What the task asks -> The required output is the lines below from the line containing "The height and width of the screenshot is (840, 1024)." to the line containing "Expand the 1x size dropdown", inclusive, retyped exactly. No other lines belong in it.

Records for the task ->
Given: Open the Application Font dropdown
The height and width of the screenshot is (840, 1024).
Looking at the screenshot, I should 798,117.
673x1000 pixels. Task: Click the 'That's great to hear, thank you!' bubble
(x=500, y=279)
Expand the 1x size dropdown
==
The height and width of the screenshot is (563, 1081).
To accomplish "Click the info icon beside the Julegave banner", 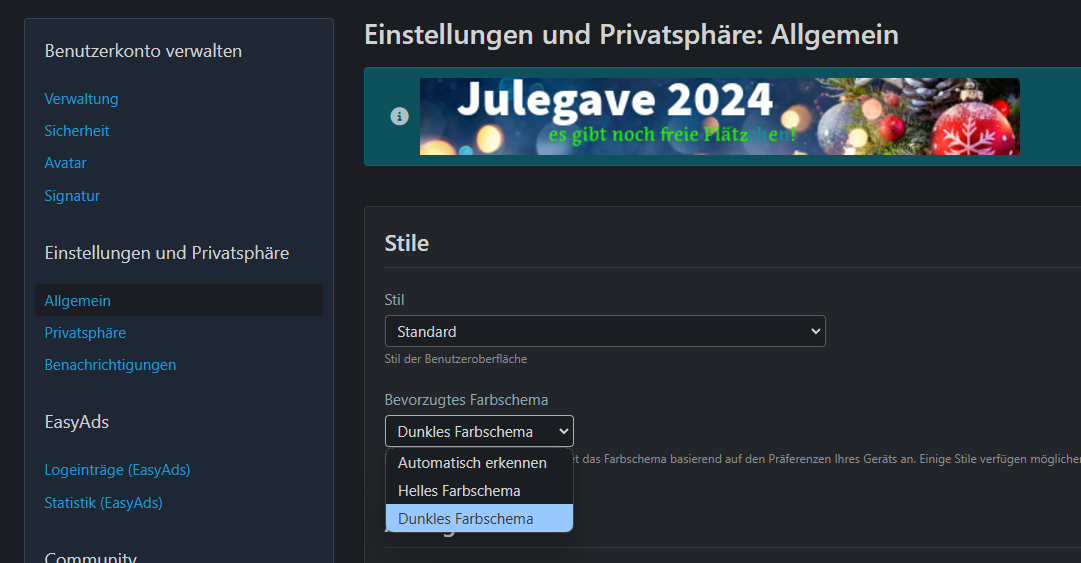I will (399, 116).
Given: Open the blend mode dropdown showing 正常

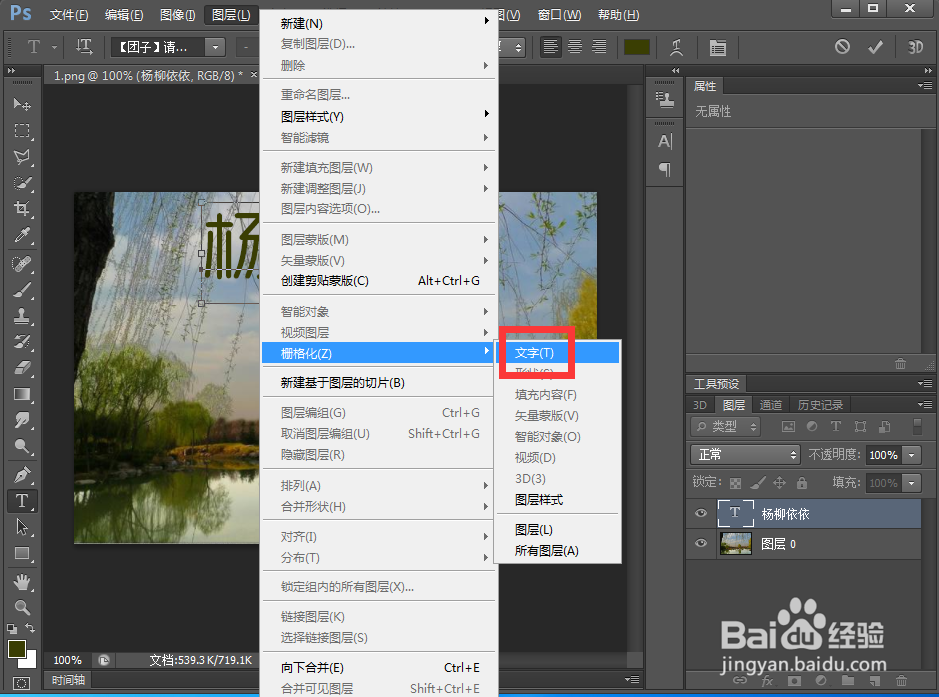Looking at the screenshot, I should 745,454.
==
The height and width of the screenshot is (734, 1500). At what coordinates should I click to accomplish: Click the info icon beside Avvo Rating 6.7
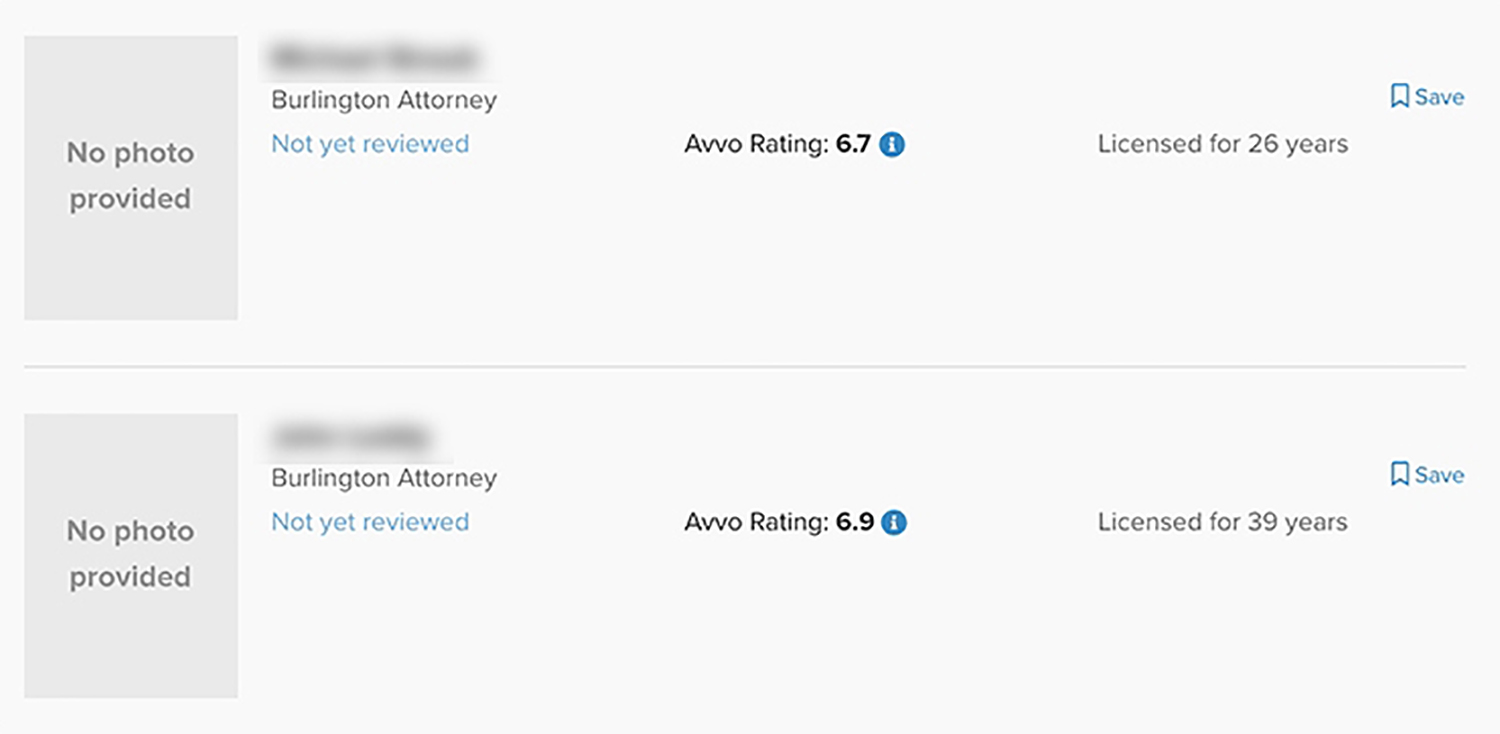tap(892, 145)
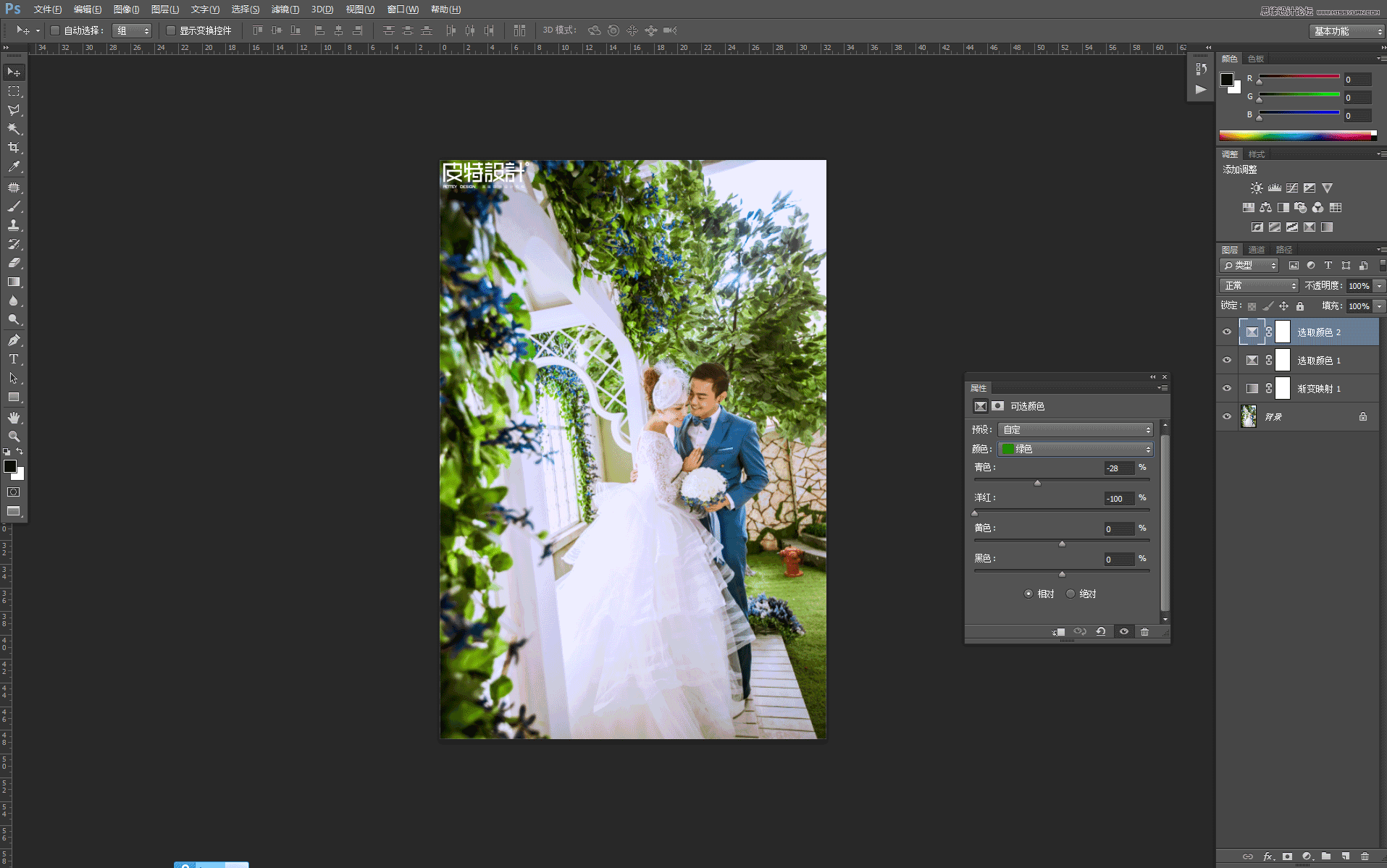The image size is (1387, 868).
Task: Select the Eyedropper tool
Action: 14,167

Solution for this problem ->
The height and width of the screenshot is (840, 1024).
Looking at the screenshot, I should 798,117.
673x1000 pixels. Task: Click the 'That's great to hear, thank you!' bubble
(x=500, y=279)
Expand the 1x size dropdown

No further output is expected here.